It is the silence that is most unnerving. Silence when the sheet is yanked back; silence as soap splatters across my skin to be swept away with short, coarse strokes. And not a single word as invisible, latex-smooth hands touch my nakedness. With each rasp, I shrink.
The third bed-bath. Or the eighth. Time is unfathomable; an unreliable blur of sounds and smells, spliced together with a med-induced kaleidoscope of repetitive images. They prod, poke and turn me, bathe me and inspect me, and I’m itching to smash fuck out of the beeping machines, or crawling a loop on Escher’s staircase. It never stops. But they don’t know I exist: I am a corpse to them. They see no reason to tell me why I am here.
I’m stampeding in and out of myself. In and out of my memory. In and out of my mind. There are scenes I don’t know if I’ve captured or invented, events I’ve surely dreamed, panic and purple pain in my chest. Distant voices mention malfunction and I’m inside out, looking for space to line up the words of my thoughts, arrange the image library.
Was it a week ago? Longer? I’d been having a frustrating morning trying to get work done. That alone was strange. Life comes neatly packaged: it’s government policy. A well-organised society, everything provided; individuals with everything to hand, want and anxiety divorced from life. It’s the seed of contentment and bears the fruits of efficiency. Oh happy days.
I’d needed to speak to Gavin, my counterpart in Tokyo, decide on a location for the sales meeting. I brought up his number on my virtual retina, his face smiling at me from image I’d collected when we last met, and dialled. And dialled again. Nothing. No connection. I tried his home number. Same result; none of the usual background static as cyberspace went into action. Making a mental note to contact the tech guys, I carried on working. It seemed unlikely, but if there was a problem with the network, or the TAICS, I needed to know.
I hadn’t been able to concentrate: no connection made no sense. I couldn’t remember ever hearing reports of problems with TAICS, the Thought-Activated Integral Communications System. There had been early teething troubles of course, but those were rooted out what, maybe sixty years ago? TAICS is one of the secrets of the booming economy, enhancing productivity and shrinking the global community. It is one of the reasons why the world, as the billboards tell us, is now a kinder and safer place.

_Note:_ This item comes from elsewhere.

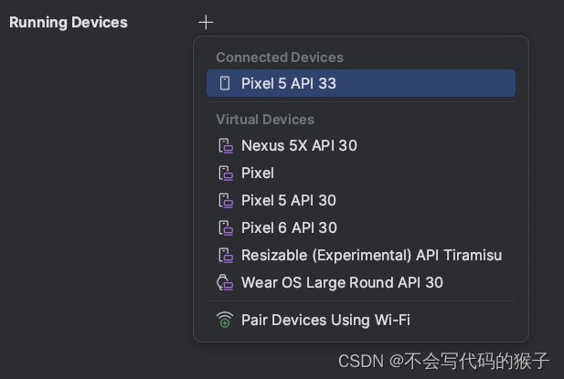Click the Pixel 5 API 30 device icon
The image size is (564, 379).
pyautogui.click(x=226, y=201)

My head ached. I ran my fingers through my hair and rearranged my desk, unable to settle. After several irritating attempts to delete a comma, finally realising it was dust on the monitor, I’d given it up and left the office. My boss was an advocate of the Ministry’s advice to take a daily stroll in Rec A, so I didn’t think he’d mind me bunking off. I needed the fresh air and open space provided in that one spot in the city.
I hadn’t been to the park for a while, and I didn’t seem to quite recognise it. A feeling, a vague impression. Everything looked the same, it was as neat and inviting as I’d remembered, but there was a sense of dislocation, as though either it, or I, didn’t belong. Was it the air? A problem with the purification system? Coarse as sandpaper moving across my skin, the air was cold. It was early July, but my eyes smarted with the piercing of a first frost. It was just plain wrong.
Growing concerned, and imagining that I couldn’t breathe, I made my way to the edge of the path and grabbed the fence. A branch tugged my sleeve. Turning, I caught sight of the roses: bright yellows and oranges, deep reds and palest pinks, neat little bushes arranged in orderly rows behind the fence. Moving nearer, I bent to examine a flower, inhaling its rich, calming scent.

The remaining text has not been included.